Monday, December 10, 2012

A Jesuit critique of Traditionalism

An interesting discussion of Traditionalism has been published by Damian Howard, a Christian theologian and Jesuit priest.

Howard's 2011 book, Being Human in Islam: The Impact of the Evolutionary Worldview (Abingdon: Routledge), deals with three Islamic approaches to the challenges raised by the theory of evolution. First come approaches inspired by Henri Bergson, second comes the Traditionalist approach, and third and last come approaches Howard places under the rubric of Islamization of knowledge--Syed Muhammad al-Attas and the International Institute of Islamic Thought (IIIT). None exactly mainstream in Islam, then, but all interesting. Howard explains his selection of Traditionalism on grounds of its inherent interest, and of the influence Traditionalist views have among non-Traditionalist Muslims, especially in the West.

For Howard, Traditionalism's rejection of evolution follows inevitably from its rejection of modernity--a rejection which he sees as itself problematic. Firstly, the Traditionalist conception of tradition is simply too all-inclusive: "it elides radically different models of revelation" (p. 110). Secondly, to see modernity as "pure negation of the transcendent" (p, 118) is to grant too much to modernity, in effect to accept modernity's own claim to be unique.

Howard himself would prefer to distinguish the major elements that he sees Traditionmalism lumping together as "tradition"--"emanationist metaphysics, initiatory esotericism, a theology of revelation" (p. 117)--and to see modernity as "a complex, multi-layered phenomenon" (p. 118).

An interesting critique, and an interesting book.

Geometric patterns

A forthcoming article in a new architectural journal, Frontiers of Architectural Research (Elsevier), deals comprehensively with Traditionalist approaches to geometric patterns.

This is an established topic among Traditionalists, on which Keith Critchlow, Titus Burckhardt, and--most famously--Nader Ardalan and Laleh Bakhtiar have all written. I do not, however, know of a major recent contribution in this area, so the article, "Geometric proportions: The underlying structure of design process for Islamic geometric patterns," is of interest.

*Data entries*:
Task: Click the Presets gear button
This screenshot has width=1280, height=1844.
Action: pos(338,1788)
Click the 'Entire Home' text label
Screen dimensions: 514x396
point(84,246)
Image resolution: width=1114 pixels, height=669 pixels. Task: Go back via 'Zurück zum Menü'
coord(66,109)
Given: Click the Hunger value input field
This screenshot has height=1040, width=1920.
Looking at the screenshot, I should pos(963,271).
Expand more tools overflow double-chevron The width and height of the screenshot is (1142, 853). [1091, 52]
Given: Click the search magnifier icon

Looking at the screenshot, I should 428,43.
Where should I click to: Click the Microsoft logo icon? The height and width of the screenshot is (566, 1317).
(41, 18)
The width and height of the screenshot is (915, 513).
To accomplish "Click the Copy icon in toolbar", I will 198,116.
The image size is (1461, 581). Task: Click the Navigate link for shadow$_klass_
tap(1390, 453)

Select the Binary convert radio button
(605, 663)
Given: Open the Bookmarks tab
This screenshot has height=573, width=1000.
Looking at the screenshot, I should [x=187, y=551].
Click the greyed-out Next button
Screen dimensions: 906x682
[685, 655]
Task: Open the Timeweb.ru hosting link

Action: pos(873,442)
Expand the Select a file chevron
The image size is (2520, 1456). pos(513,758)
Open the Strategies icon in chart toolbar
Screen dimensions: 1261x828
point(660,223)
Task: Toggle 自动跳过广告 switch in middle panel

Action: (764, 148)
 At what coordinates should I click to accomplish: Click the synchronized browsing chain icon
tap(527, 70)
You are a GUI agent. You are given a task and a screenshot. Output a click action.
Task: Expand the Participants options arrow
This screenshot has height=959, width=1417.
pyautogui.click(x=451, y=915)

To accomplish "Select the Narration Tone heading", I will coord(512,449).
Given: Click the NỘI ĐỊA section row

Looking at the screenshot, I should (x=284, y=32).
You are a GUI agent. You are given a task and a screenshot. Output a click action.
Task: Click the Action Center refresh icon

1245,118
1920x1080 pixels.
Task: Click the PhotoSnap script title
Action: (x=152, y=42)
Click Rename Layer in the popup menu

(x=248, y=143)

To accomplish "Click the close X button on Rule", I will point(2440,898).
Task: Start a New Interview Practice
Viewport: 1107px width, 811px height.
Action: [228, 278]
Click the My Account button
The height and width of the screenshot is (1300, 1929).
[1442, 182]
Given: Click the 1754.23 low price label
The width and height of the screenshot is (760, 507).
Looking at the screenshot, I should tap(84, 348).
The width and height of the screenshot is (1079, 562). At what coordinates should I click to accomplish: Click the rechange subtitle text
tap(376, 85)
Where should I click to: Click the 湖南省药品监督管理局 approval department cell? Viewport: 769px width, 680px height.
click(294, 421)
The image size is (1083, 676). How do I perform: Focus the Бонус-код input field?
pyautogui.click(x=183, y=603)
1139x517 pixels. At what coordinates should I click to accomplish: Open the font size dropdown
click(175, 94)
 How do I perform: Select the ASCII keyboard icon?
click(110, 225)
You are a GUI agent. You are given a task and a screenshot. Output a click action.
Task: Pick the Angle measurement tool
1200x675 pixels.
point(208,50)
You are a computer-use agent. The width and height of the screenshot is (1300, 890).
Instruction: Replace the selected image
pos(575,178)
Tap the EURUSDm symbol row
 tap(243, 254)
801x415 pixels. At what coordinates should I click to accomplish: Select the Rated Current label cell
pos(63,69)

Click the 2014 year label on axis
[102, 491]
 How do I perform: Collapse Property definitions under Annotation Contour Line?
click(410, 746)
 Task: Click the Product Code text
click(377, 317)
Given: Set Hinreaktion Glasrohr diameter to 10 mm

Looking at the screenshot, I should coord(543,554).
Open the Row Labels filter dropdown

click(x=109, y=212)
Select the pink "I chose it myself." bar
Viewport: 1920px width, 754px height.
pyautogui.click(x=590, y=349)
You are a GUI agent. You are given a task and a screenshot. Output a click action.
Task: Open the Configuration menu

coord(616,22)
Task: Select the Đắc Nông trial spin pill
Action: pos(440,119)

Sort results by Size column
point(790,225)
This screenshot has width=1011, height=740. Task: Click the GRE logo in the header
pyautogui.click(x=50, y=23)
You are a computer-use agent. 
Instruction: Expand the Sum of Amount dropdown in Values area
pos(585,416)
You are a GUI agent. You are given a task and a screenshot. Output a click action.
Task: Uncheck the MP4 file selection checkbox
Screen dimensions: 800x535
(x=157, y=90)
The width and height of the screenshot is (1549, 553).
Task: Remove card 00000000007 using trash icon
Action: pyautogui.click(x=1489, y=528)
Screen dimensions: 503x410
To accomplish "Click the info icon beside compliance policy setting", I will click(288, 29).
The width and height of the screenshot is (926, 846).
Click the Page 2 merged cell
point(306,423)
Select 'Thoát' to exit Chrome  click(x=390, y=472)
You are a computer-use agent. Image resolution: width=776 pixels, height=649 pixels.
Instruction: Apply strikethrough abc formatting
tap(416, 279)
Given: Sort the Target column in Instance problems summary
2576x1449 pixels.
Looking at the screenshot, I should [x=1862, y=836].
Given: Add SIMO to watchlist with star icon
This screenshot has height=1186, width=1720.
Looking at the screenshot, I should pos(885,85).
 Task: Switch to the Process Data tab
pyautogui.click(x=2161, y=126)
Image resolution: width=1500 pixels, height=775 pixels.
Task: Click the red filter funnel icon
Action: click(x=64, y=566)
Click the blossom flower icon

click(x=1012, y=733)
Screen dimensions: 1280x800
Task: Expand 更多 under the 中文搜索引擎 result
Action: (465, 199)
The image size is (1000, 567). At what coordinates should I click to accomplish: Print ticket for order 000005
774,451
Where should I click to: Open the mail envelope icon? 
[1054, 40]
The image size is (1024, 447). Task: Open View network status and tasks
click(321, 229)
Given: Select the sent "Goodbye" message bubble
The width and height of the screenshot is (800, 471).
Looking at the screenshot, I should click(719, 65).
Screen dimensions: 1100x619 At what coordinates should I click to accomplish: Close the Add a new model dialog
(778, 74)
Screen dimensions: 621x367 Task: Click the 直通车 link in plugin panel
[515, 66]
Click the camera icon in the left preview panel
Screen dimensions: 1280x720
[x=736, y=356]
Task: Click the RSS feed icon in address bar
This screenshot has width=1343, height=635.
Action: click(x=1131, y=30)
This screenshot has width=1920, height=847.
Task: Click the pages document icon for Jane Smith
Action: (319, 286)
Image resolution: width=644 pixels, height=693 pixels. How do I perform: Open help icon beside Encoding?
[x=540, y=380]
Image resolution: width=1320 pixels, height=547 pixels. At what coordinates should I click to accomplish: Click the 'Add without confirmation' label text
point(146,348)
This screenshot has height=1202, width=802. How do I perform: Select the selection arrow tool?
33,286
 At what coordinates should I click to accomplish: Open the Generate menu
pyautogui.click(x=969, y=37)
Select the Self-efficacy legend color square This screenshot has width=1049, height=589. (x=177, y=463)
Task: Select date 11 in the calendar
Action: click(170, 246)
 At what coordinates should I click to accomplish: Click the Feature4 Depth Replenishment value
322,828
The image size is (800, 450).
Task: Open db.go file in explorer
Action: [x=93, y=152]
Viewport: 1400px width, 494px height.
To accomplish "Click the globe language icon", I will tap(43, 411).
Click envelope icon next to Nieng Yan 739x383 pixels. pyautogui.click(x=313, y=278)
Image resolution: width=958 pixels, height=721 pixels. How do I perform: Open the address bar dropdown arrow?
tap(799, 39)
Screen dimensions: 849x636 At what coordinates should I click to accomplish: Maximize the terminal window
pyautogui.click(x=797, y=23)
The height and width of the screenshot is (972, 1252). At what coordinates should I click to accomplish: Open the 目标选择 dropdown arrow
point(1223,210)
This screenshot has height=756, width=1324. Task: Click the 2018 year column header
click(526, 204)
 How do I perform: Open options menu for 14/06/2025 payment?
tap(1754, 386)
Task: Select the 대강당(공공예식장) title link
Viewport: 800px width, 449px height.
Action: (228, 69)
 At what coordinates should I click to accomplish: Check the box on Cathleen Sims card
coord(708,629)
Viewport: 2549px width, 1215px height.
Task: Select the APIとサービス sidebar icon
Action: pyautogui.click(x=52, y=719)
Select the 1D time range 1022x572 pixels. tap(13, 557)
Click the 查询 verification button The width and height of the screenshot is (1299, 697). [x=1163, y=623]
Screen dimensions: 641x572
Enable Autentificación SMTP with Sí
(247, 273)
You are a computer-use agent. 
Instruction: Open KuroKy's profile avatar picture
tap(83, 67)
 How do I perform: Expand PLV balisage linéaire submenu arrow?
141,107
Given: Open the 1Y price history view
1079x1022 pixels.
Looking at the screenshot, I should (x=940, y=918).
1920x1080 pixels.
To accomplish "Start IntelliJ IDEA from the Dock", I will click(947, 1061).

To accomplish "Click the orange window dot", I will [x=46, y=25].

*Task objective*:
Extend the blog post on Traditionalism beyond its final sentence, writing on in the same voice. The material can be set aside.

*Task output*:
The article is also of interest because its author, Loai Dabbour, is head of Architectural Engineering at Alzaytoonah University in Jordan, a country in which interest in Traditionalism has been noted before.

Tuesday, December 04, 2012

Other journals seeking new home

Following the successful re-housing of Études Traditionnelles, 1960-85, two other journals are looking for a new home. They are Symbolos: Arte, Cultura, Gnosis, 1990-2007, and Studies in Comparative Religion, 1970-84.
  • Symbolos: Arte, Cultura, Gnosis: Complete run of nos. 1 (1990) through 32 (2007: ceased publication) in 20 volumes. Page counts from 190 pp. (no. 1) to 576 pp. (double no. 31-32). 
  • Studies in Comparative Religion: Unbroken run from vol. 4, no.1 (1970) through vol. 17, nos. 1-2 ("1984"; actually some years later, and therewith ceased publication). Bound as six volumes in red library buckram. Plus loose numbers as follows: 1/1, 1/4, 2/1, 2/2, 2/4, 3/1, 3/2.
 On Symbolos, the anonymous donor writes:
Symbolos: Arte, Cultura, Gnosis was a Spanish-language periodical of Traditionalist (Guenonian), Hermetic, and Masonic inspiration, edited by Federico González. Published from Guatemala City and printed in Barcelona, this was the chief vehicle for Traditionalist scholarship, speculation, and controversy in the Spanish-speaking world, and González himself its most authoritative spokesman in that world, with many separate publications to his name. Symbolos carries extremely rich and serious articles and reviews by Spanish, Latin-American, and (translated) foreign authors, especially on historic (cyclical), artistic, symbolic, and geographical topics. The editorial approach is non-dogmatic, more sympathetic to Hermetic, Pythagorean currents than to the monotheistic religions, and more respectful of Guenon's than of Schuon's example. 
Would those interested in giving either or both of these journals a new home please email me ( a few sentences describing the proposed new home--that is, who you are and what you will do with them. I will then pass your name and those few sentences to the donor, who will make the final decision.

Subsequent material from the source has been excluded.